Пугачев собрал старшин и сказал, будто взял за душу:

— Как вы, детушки, думаете?

Любимец Пугачева, Иван Творогов выдавил из себя:

— А ваше величество как изволите думать?

Пугачев облизал пересохшие губы и горячо начал:

— Мыслю я идти вниз по Волге. По ватагам хлебушка набрать да и двинуть к заказам запорожским. А как инако-то?.. Тут само дело указует. А там близко есть у меня знакомые два князька. У одного наберется войска тысяч семнадцать, а у другого — тысяч с десять… Отчаянные головы. Они за меня непременно вступятся…

— Нет, ваше величество! — прервал полковник Творогов. — Воля ваша, хоть головы руби, но в чужие края мы не пойдем. Что нам там делать?

Творогова поддержали другие:

— Нет, батюшка, туда мы не ходоки! Куда нам в такую даль забираться? У нас ведь женки и дети есть…

— Ин двинемся на Нижне-Яицкую дистанцию, заберем там всех лошадей и приступим к Гурьеву, а затем и к Астрахани, — стал уговаривать старшин Пугачев.

— Мыслимо ли к Астрахани? Там крепость почище Царицынской, — закрутил головой Федор Чумаков и бросил взгляд в сторону полковника Творогова.

Иван перехватил взгляд и спросил Пугачева:

— А вы бывали в Астрахани, государь?

— Нет, не доводилось.

— А я бывал. Белый город окружен каменной стеной с многими башнями. Да крепость стоит на бугре, и пушек не счесть…

— Не больно ли ты стращаешь, полковник? — вмешался в разговор Заметайлов. — Белый город опоясан стеной — это правда. Да только во многих местах стена та обвалилась и башни в ветхость пришли…

— Вот, вот! — воскликнул обрадованный поддержкой Пугачев. — Я мыслю, ежели мы к Астрахани нежданно подойдем, то городом и крепостью обогатимся. Астрахань-то не чета Царицыну. Наш верх содеется. Народишко опять ко мне повалит. Донские и терские казаки придут. Мы ишо пальнем по своей супротивнице Катьке… Еще запомнит меня змея подколодная.

Пугачев говорил запальчиво и, видно, сам уже был готов поверить в вероятность выполнения своего плана, хотя поначалу повел речь, чтоб приободрить казаков. Но старшины подавленно молчали.

— Идти нам на Малый Узень, там до времени схоронимся, — твердо сказал Творогов.
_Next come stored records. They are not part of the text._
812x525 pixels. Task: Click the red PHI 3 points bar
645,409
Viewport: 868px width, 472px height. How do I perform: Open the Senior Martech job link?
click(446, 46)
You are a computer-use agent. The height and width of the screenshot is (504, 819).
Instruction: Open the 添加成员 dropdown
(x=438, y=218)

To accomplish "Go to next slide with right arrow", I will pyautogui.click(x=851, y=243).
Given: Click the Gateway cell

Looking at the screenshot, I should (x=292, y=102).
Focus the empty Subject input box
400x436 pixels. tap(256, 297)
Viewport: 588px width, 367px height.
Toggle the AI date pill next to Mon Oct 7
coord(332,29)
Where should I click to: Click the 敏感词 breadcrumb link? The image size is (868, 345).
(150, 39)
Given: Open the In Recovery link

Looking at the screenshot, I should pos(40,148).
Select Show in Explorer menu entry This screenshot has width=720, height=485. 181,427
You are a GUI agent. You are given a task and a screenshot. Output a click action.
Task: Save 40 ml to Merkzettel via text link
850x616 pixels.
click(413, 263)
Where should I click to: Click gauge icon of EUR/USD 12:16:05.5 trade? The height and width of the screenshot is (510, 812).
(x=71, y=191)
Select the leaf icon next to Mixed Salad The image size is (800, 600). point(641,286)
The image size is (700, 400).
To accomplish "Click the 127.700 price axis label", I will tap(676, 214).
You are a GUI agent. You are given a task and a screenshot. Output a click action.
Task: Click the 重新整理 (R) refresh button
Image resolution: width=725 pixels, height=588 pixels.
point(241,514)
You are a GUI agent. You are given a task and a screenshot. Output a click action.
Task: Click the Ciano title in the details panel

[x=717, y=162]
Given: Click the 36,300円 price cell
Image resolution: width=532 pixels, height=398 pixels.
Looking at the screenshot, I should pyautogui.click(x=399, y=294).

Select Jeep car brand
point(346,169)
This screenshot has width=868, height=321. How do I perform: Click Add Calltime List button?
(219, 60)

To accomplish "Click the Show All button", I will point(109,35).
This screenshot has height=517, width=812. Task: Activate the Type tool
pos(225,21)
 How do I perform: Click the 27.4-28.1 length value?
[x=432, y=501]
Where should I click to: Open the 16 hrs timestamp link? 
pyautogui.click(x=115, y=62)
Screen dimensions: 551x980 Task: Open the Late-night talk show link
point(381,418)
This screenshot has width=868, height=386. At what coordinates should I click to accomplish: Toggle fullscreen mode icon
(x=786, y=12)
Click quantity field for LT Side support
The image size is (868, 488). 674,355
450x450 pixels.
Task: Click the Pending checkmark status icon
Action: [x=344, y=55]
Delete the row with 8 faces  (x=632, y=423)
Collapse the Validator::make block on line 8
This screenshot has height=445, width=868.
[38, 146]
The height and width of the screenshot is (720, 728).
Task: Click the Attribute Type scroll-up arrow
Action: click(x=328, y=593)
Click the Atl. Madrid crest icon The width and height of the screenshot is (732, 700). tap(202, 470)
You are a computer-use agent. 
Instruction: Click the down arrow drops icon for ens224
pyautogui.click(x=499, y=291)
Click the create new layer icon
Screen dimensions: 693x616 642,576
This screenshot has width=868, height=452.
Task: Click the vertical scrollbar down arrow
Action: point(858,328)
— Да как ты смеешь указывать государю… — начал было Заметайлов, но полковник резко прервал его:

— Молчи, приблуда!

— Я-то приблуда? — скрипнул зубами Заметайлов, и его рука легла на рукоять сабли.

— Хватит, ишь сцепиться готовы, — устало махнул рукой Пугачев. — Я согласен на Узень.

Набрав в турсуки воды, казаки тронулись в глубь степи. Они торопились. Но кони перестали горячиться, втянулись в мерную побежку. Под ремнями уздечек и подпруг белела мыльная пена.

Стали попадаться соляные озера. Уныло и мертво было кругом. Справа на солончаковой глади закопошились темные точки. Это степные волки терзали труп павшего верблюда. Тут же кружилось воронье.

Заметайлов крикнул, привстав на стременах. Перепуганные хищники бросились в разные стороны, завистливо поглядывая на брошенную тушу. Вороны безбоязненно облепили верблюда. Закаркали как на базаре.

— Вот так завсегда, — в раздумье проговорил Пугачев, — добычу попервой хватают сильные, а уж остатки подбирает мелкота. Михельсонка-то сильно порушил мою армию, а, чаю, за нами следом рыщет немало разъездных команд. Тщатся награду получить за мою голову.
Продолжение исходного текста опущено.